**WHAT NEEDS TO BE DONE**: Without including any images, set down the records below exactly.

Collection entries:
▼▼▼

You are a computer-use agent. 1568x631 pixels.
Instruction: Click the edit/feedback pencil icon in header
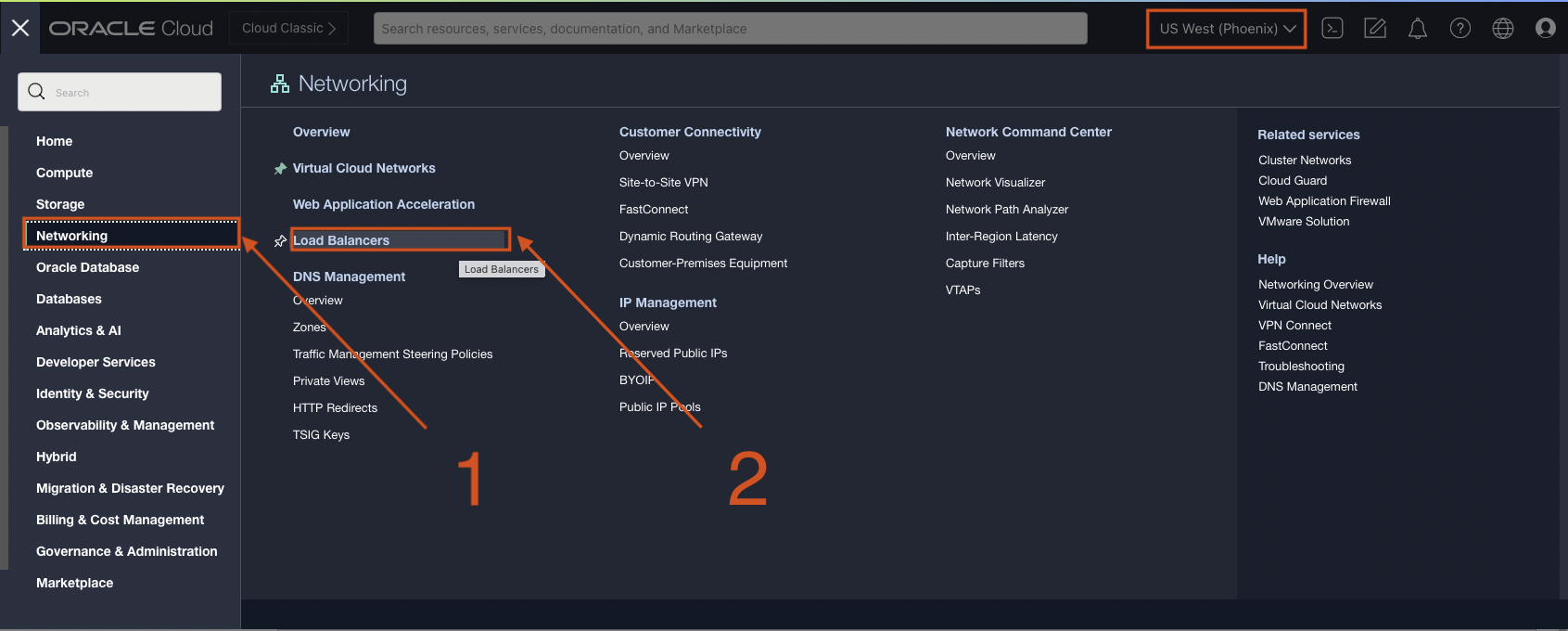1375,29
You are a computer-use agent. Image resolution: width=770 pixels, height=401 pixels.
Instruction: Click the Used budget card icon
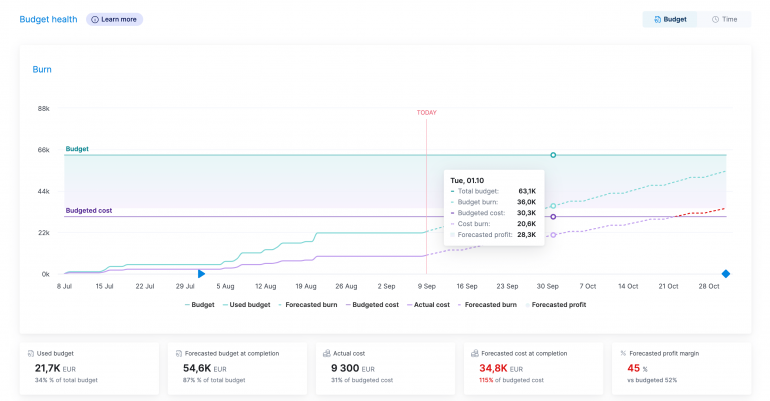(x=30, y=353)
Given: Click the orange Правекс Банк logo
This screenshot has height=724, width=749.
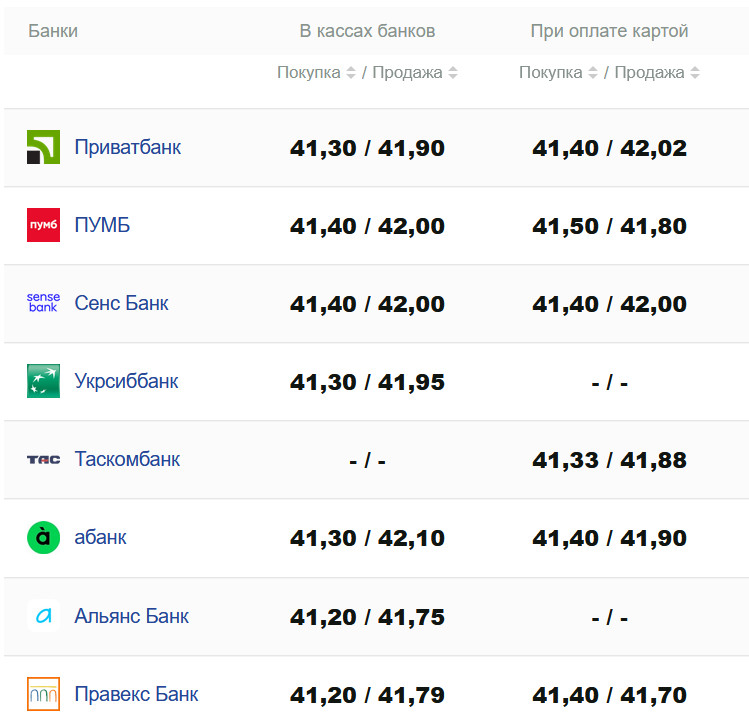Looking at the screenshot, I should click(x=43, y=694).
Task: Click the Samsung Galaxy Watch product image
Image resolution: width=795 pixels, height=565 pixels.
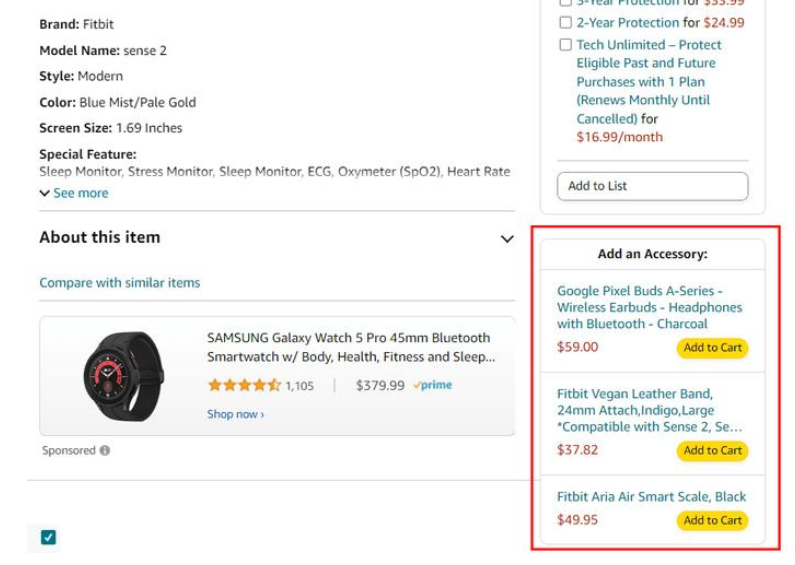Action: pos(123,375)
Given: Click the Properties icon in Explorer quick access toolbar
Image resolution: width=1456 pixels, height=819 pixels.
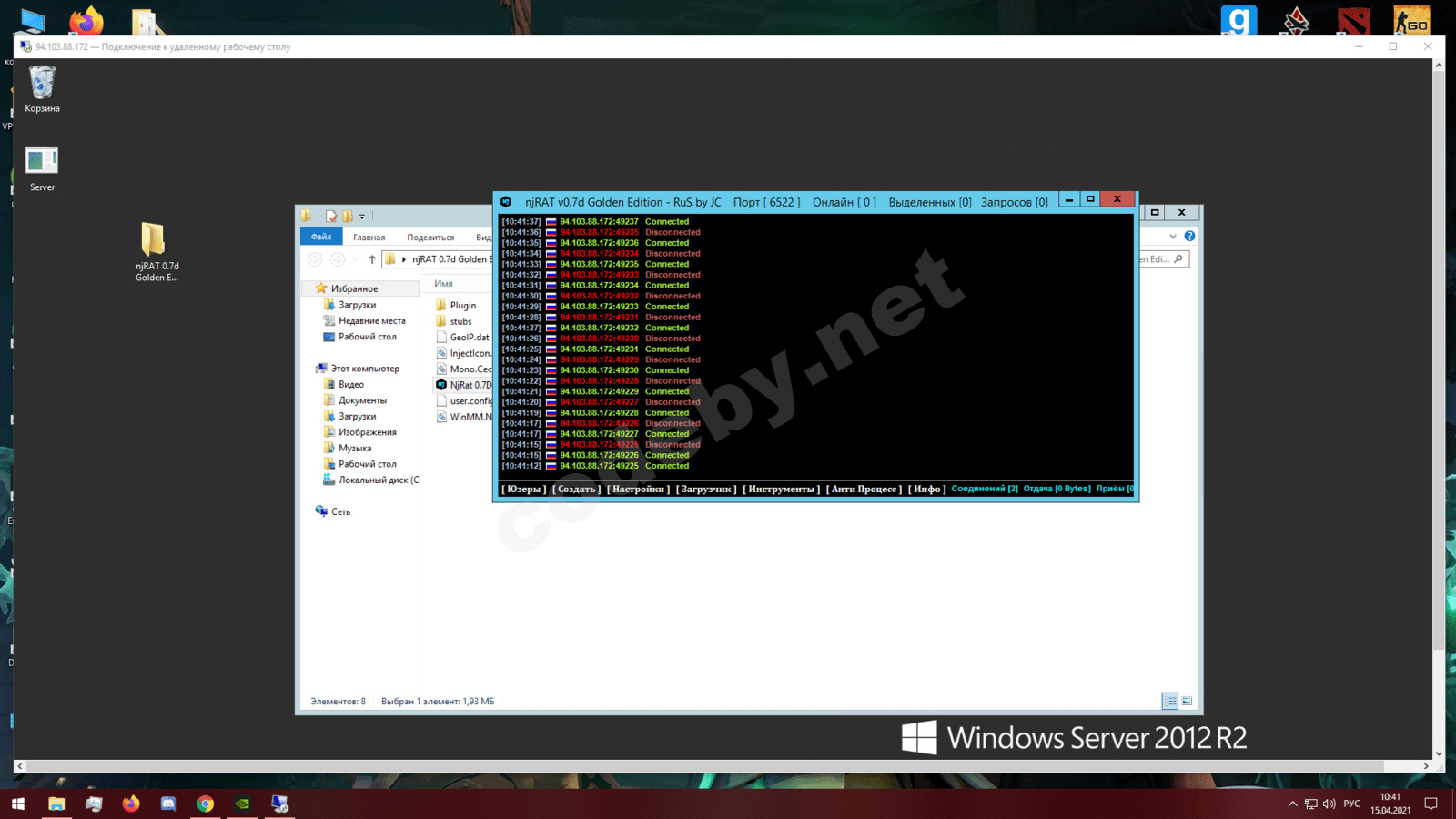Looking at the screenshot, I should pyautogui.click(x=331, y=217).

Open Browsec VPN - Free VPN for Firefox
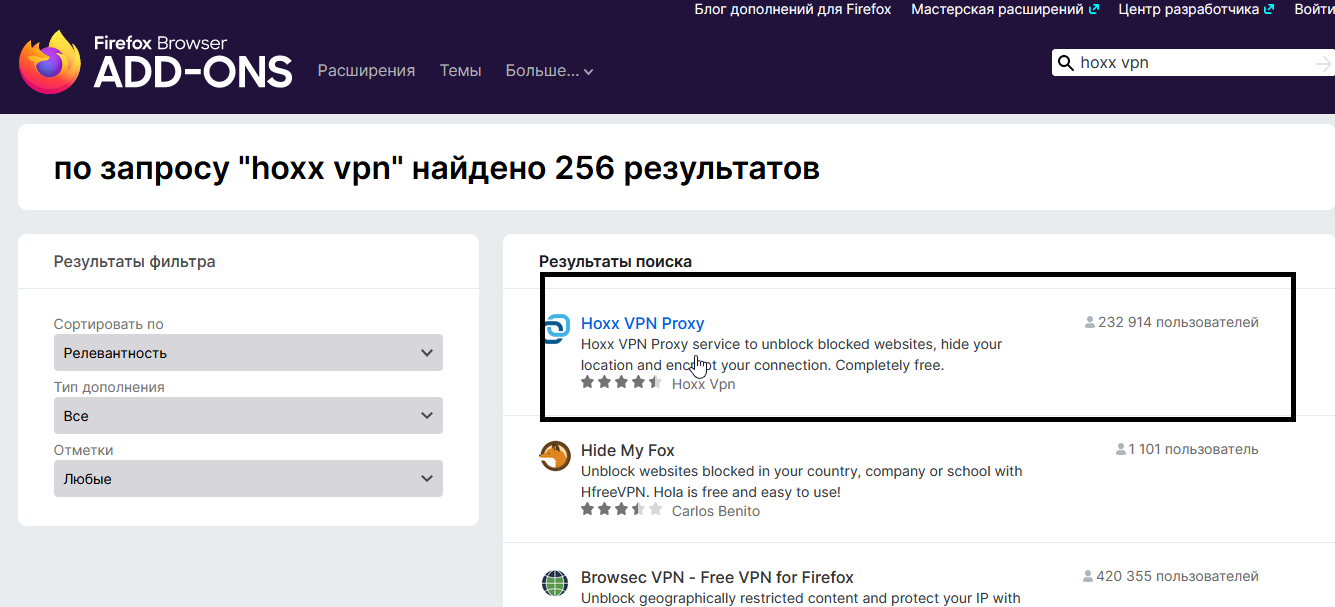pyautogui.click(x=717, y=577)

▲▲▲

**REPLY TO THE EXERCISE**:
You are a computer-use agent. 1568x631 pixels.
Instruction: Click the edit/feedback pencil icon in header
1375,29
You are a computer-use agent. Image resolution: width=770 pixels, height=401 pixels.
Instruction: Click the Used budget card icon
(x=30, y=353)
Given: Click the orange Правекс Банк logo
This screenshot has height=724, width=749.
Looking at the screenshot, I should click(x=43, y=694).
Task: Click the Samsung Galaxy Watch product image
Image resolution: width=795 pixels, height=565 pixels.
Action: pos(123,375)
Given: Click the Properties icon in Explorer quick access toolbar
Image resolution: width=1456 pixels, height=819 pixels.
Looking at the screenshot, I should pyautogui.click(x=331, y=217).

Open Browsec VPN - Free VPN for Firefox
pyautogui.click(x=717, y=577)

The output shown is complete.